Pound Sterling to US Dollar Exchange Rate Forecast: Are GBP/USD Gains ahead on US Midterms Results?



The next news that could affect the GBP/USD pairing will come from the US, when the results of the midterm election come in over midnight on Tuesday and Wednesday proper.

Widely seen as a reflection of whether US citizens approve of President Donald Trump’s leadership, the midterms result could boost US Dollar demand or cause a crash.

In the former case, if the Republican Party retains control of the House of Representatives and the US Senate then the US Dollar could rally against the Pound.

This result would make it easier for Mr Trump to pass policies like tax cuts, which could lead to a surge in business investment, job creation and economic growth.

On the other hand, the US Dollar is expected to take a tumble if the Democratic Party takes the lead; this would frustrate the President’s policy-passing efforts and could lead to two years of limited activity.

After the dust from the midterms settles, the next news will be Thursday evening’s Federal Reserve interest rate decision.
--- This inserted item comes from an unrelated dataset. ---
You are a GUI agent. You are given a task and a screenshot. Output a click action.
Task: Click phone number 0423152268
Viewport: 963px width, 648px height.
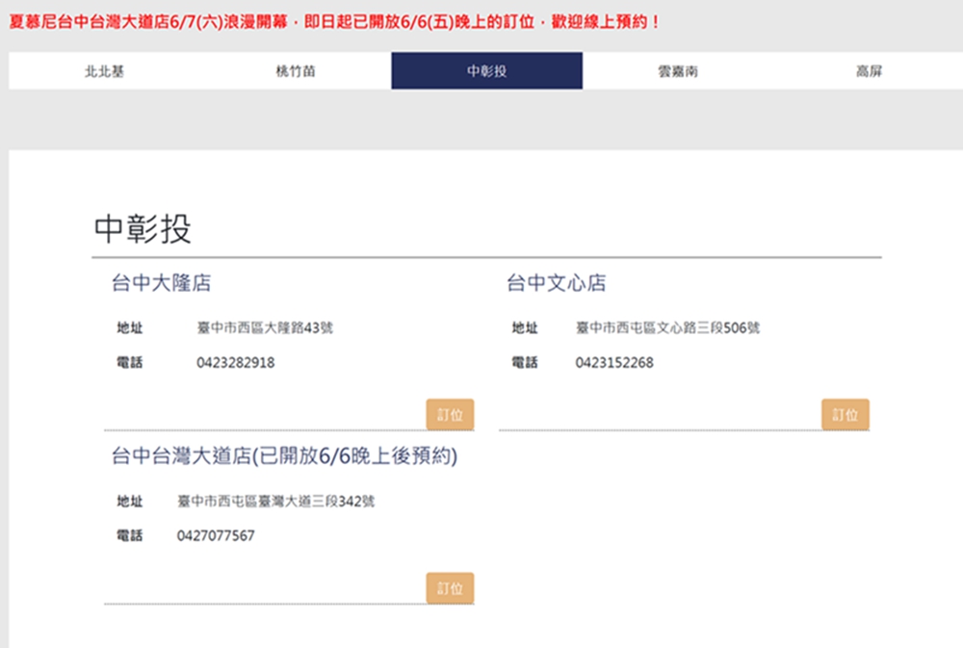coord(614,363)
The US central bank is tipped to leave interest rates on hold at 2.25%, although as a December rate hike is still thought to be on the table, there could be minimal US Dollar movement.

Friday’s ecostats will mainly come from the UK, with GDP, trade balance and output readings all due in the morning.

A faster pace of GDP growth is anticipated, alongside a reduction of the national trade deficit.

Such results could boost Pound Sterling demand, although if the production figures show reduced output then any GBP/USD exchange rate gains could be limited.

The week’s last news might push the Pound higher against the US Dollar, as November’s University of Michigan consumer confidence estimate is tipped to show a slowdown.